Janji Trump Ingin Jadikan Suriah Negara Sukses di Timur Tengah

- Ahmed al-Sharaa, mantan komandan al-Qaida, kini memimpin Suriah setelah menggulingkan Bashar Assad.
- AS dan Suriah memulai babak baru hubungan diplomatik dengan pembekuan sanksi selama 180 hari lagi.
- Fokus baru keamanan dan perdamaian regional dengan rencana kerja sama politik antara AS dan Suriah dalam pemberantasan ISIS.
Jakarta, IDN Times - Presiden Amerika Serikat (AS) Donald Trump berjanji akan melakukan segala cara untuk membantu Suriah menjadi negara yang sukses. Hal itu ia sampaikan setelah mengadakan pembicaraan bersejarah dengan Presiden Suriah Ahmed al-Sharaa di Gedung Putih pada Senin (10/11/2025).

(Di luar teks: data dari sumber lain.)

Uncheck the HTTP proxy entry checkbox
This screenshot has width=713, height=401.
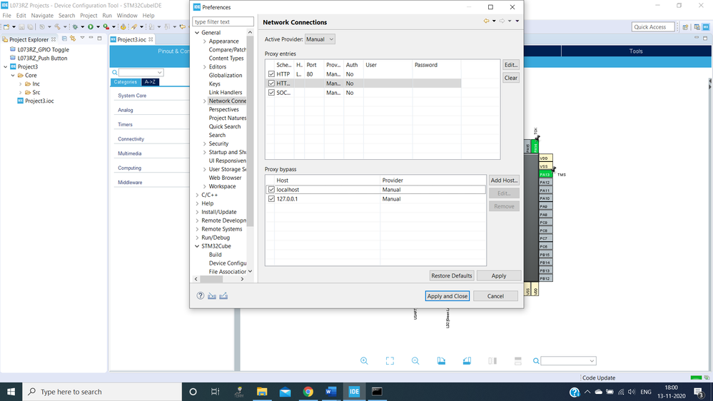(271, 74)
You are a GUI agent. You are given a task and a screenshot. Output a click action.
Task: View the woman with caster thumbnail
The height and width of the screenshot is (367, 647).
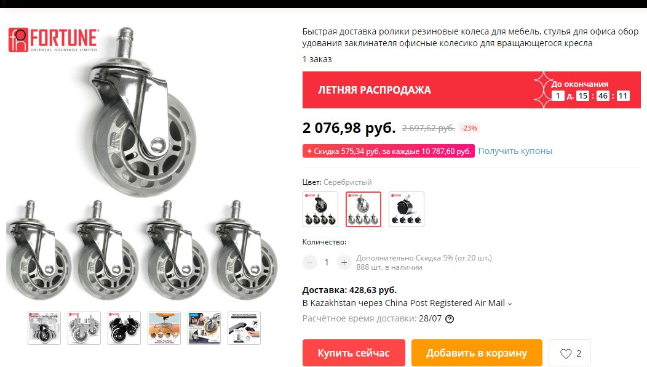(204, 328)

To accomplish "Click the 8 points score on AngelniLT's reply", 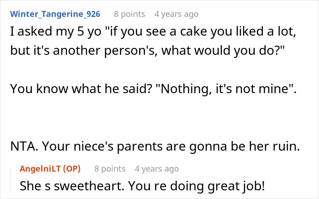I will pos(110,169).
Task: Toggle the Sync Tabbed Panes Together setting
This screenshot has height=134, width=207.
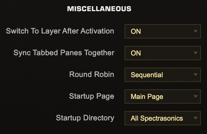Action: tap(161, 53)
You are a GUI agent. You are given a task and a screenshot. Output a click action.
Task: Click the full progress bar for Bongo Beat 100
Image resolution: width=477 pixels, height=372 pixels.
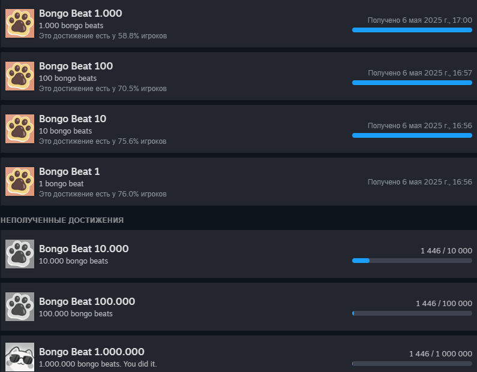coord(412,83)
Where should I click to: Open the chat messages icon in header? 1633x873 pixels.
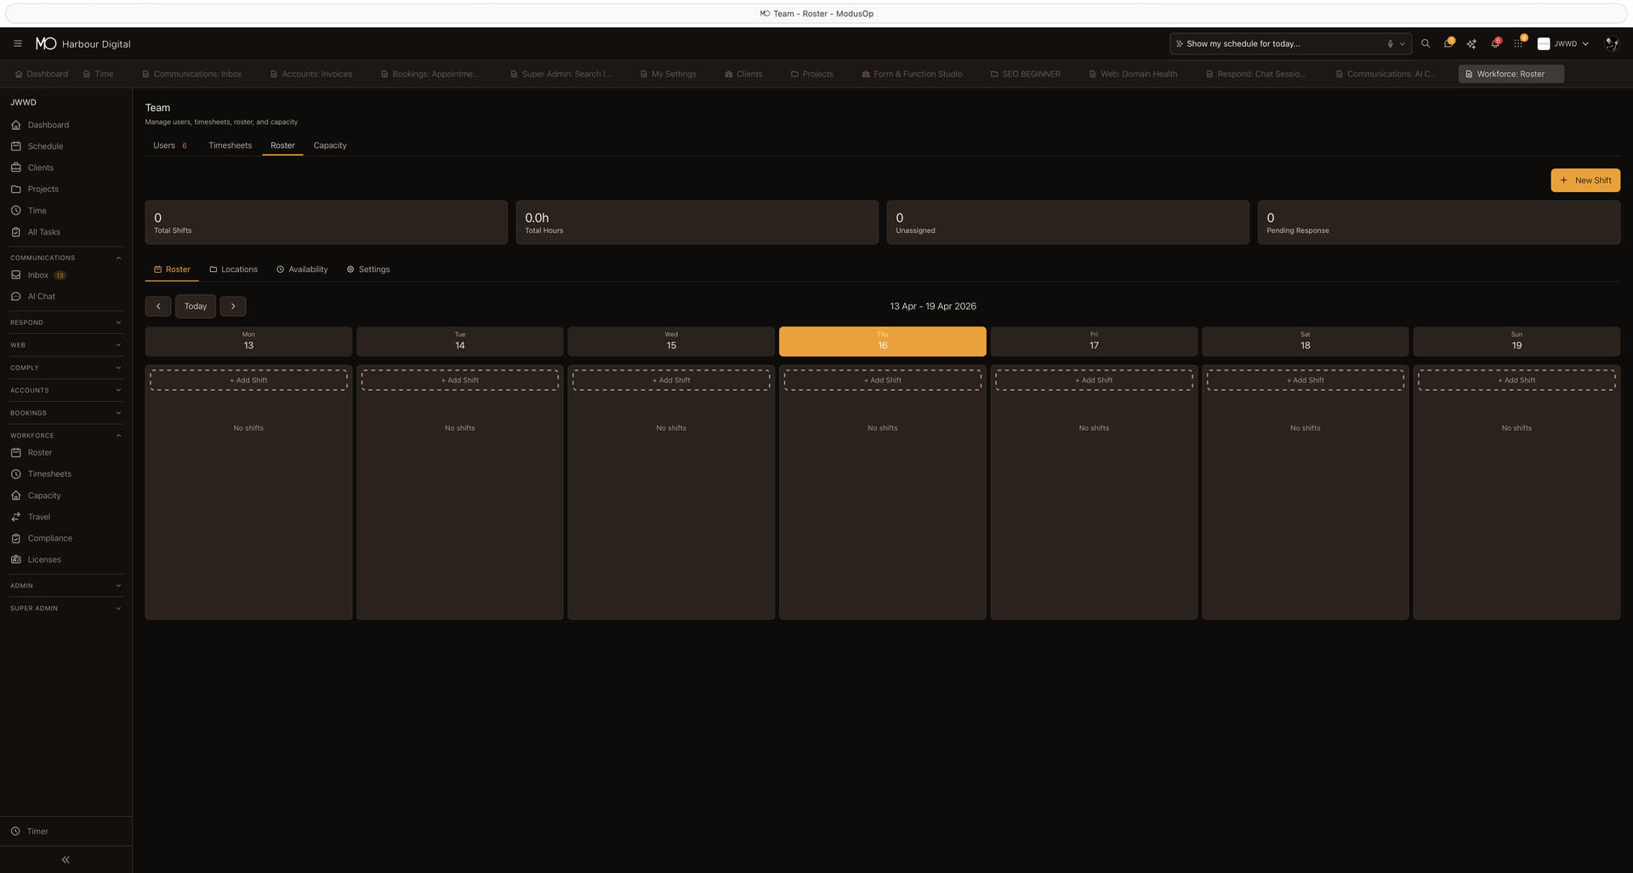(x=1448, y=43)
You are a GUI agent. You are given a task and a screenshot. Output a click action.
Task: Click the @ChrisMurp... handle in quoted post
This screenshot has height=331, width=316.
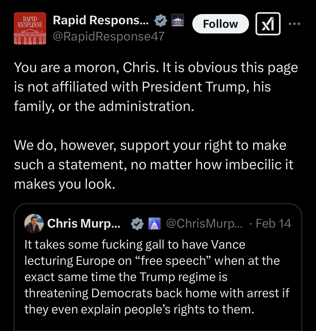(x=204, y=224)
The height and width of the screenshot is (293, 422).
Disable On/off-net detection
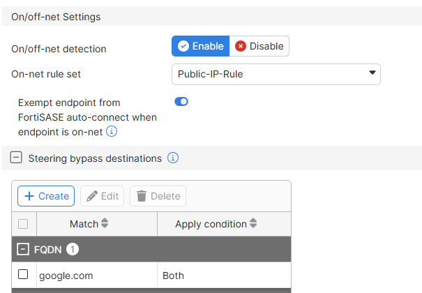[259, 46]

Pertemuan tersebut menjadi yang pertama kalinya seorang presiden Suriah datang ke Washington dalam sejarah. Ahmed al-Sharaa sendiri adalah sosok kontroversial, ia mantan komandan al-Qaida yang kini memimpin Suriah setelah berhasil menggulingkan Bashar Assad pada akhir tahun lalu.
Kunjungan ini menandai perubahan besar dalam arah diplomasi Suriah. Di bawah kepemimpinan Sharaa, negara yang dulunya terisolasi kini berusaha membangun citra baru sebagai pemerintahan moderat yang ingin bersatu dan keluar dari bayang-bayang perang.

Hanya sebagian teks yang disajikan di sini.